RECORDS FOR THE TASK Start Marker
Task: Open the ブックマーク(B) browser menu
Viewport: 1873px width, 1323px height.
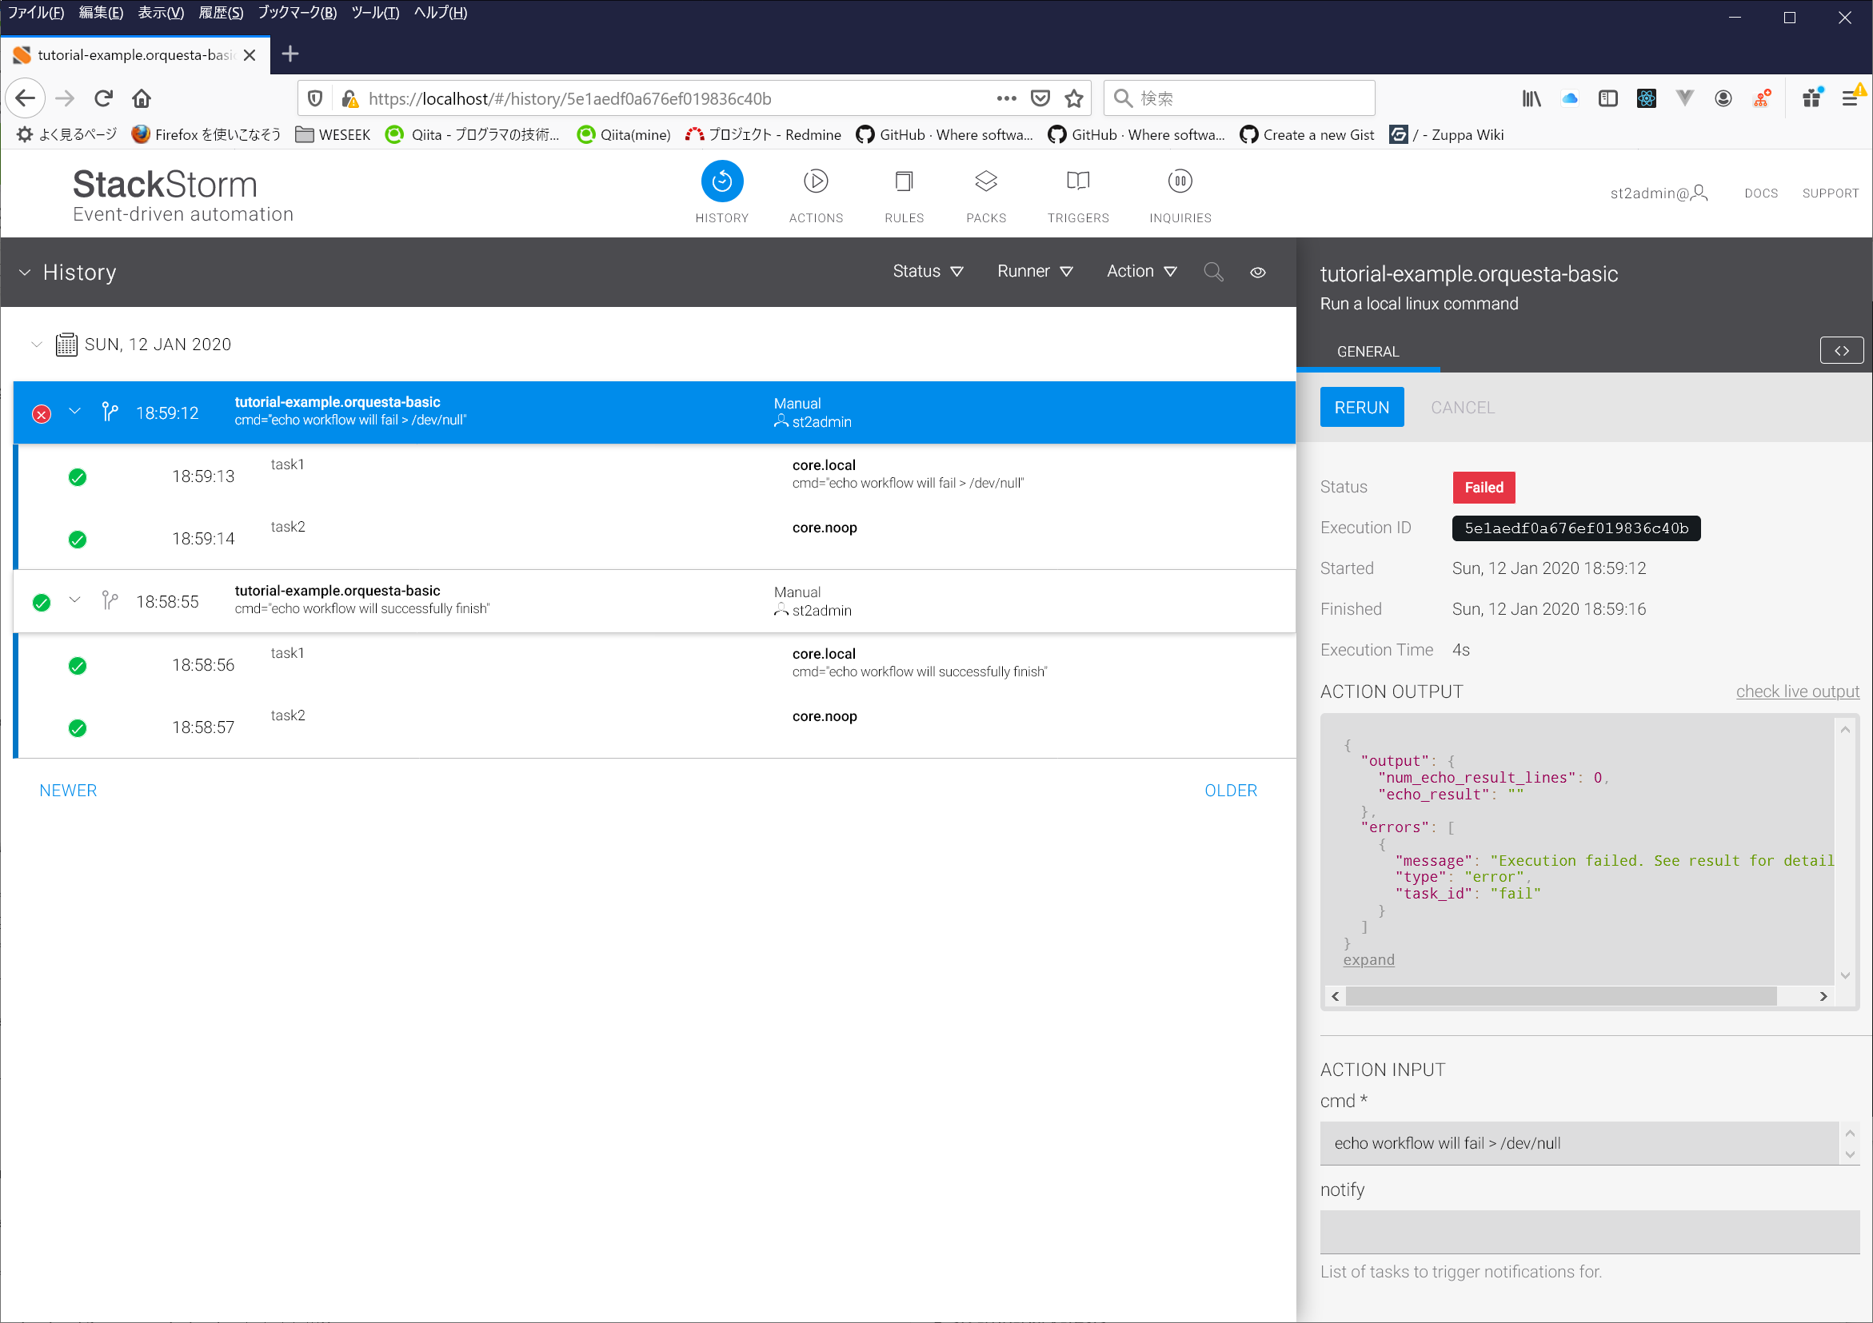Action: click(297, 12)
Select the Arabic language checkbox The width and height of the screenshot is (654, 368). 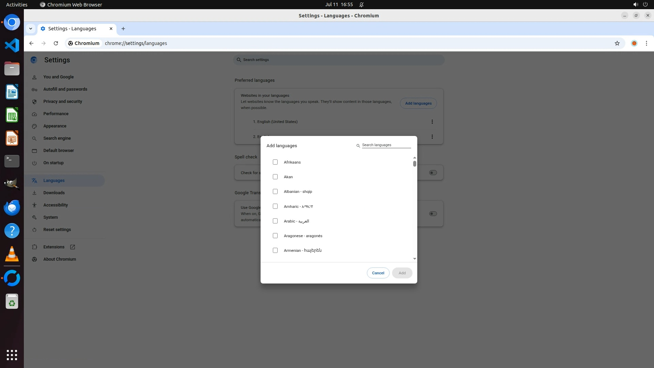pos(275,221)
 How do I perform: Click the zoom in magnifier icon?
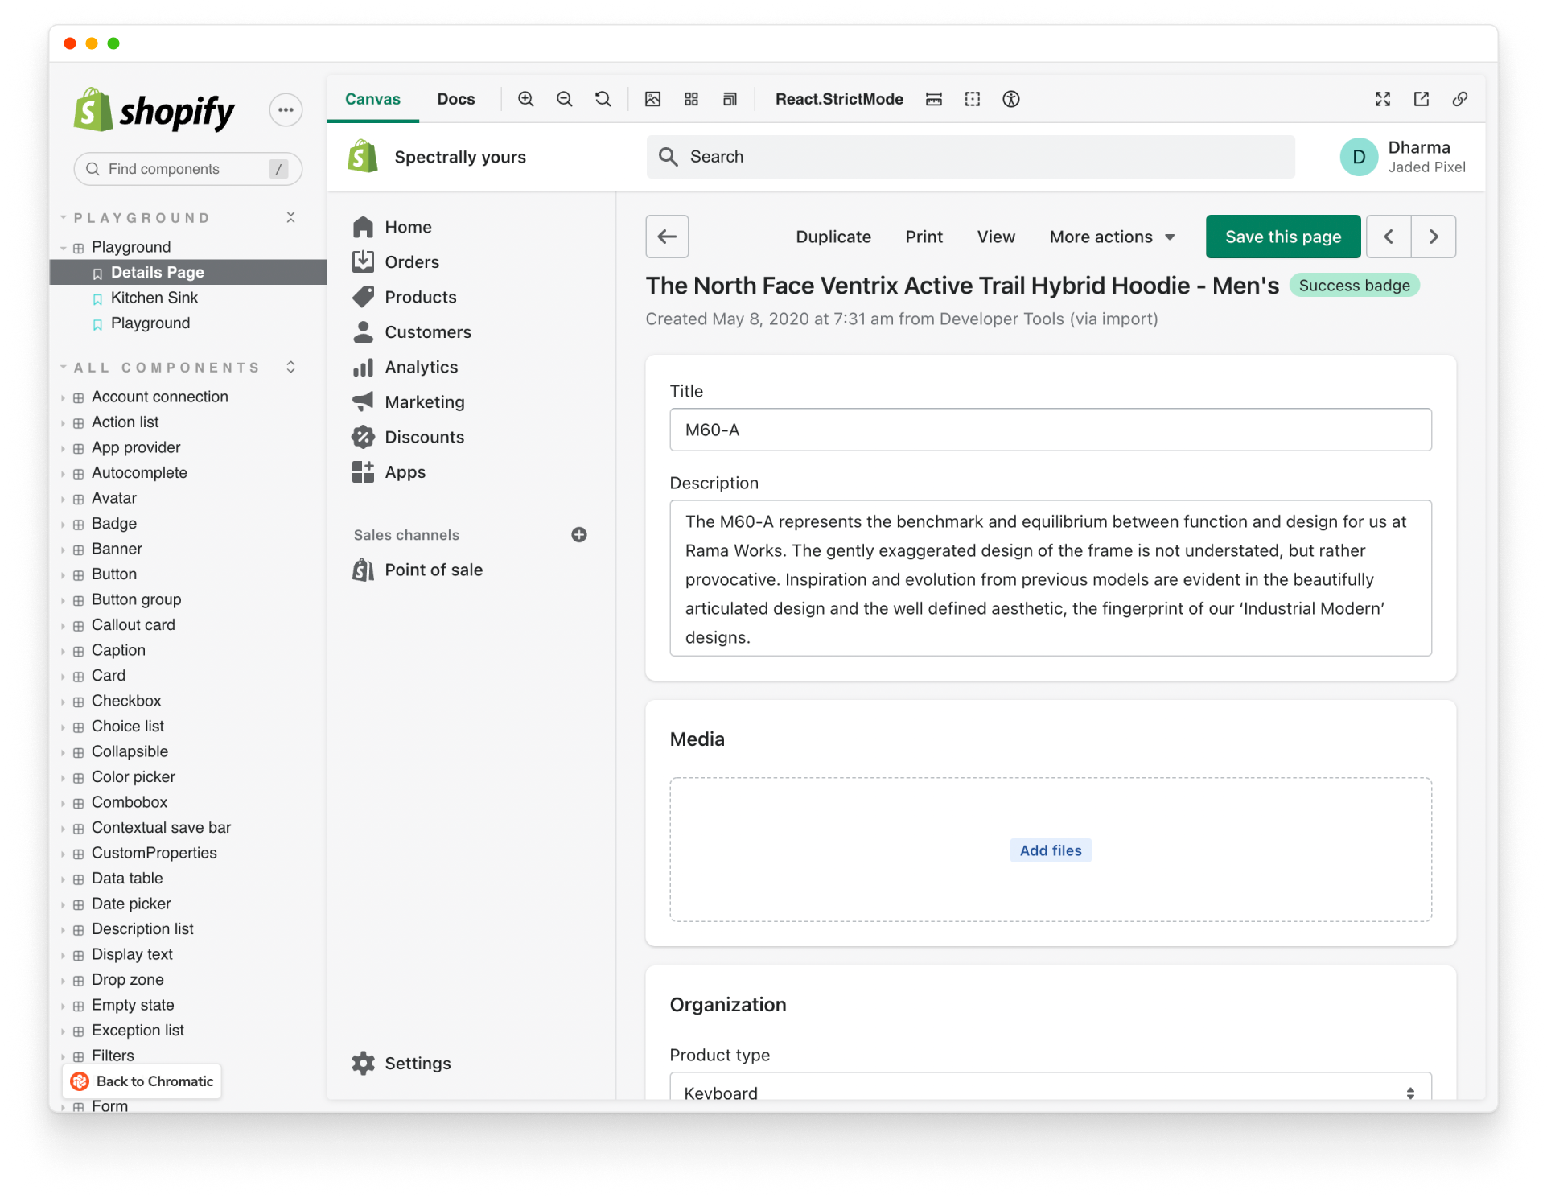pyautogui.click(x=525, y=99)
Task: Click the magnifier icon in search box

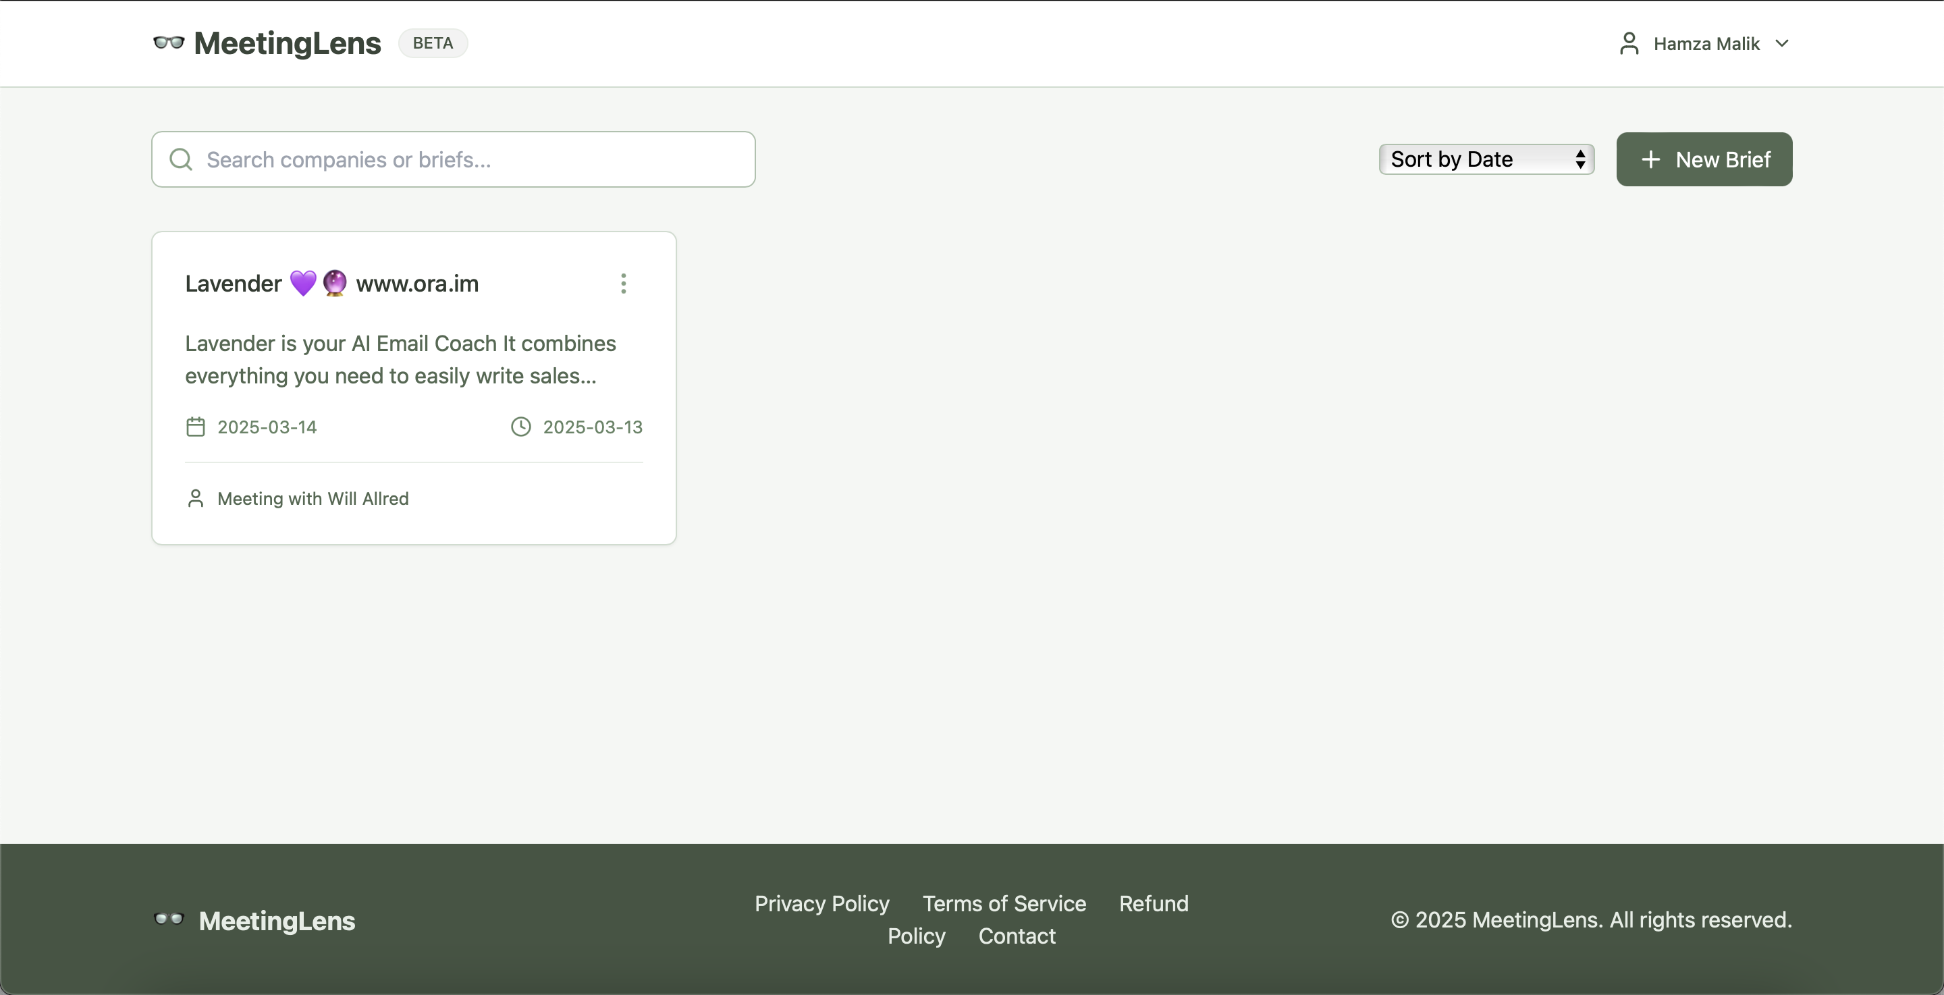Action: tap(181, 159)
RECORDS FOR THE TASK End Marker
◆ EXERCISE OBJECTIVE:
Write out, exactly as they stand, the line with "How do I perform: Click" and every line after it through the end of the entries above; omit the pictures.

◆ EXERCISE ANSWER:
 How do I perform: Click the zoom in magnifier icon?
pyautogui.click(x=525, y=99)
Task: Click the magnifier icon in search box

Action: tap(181, 159)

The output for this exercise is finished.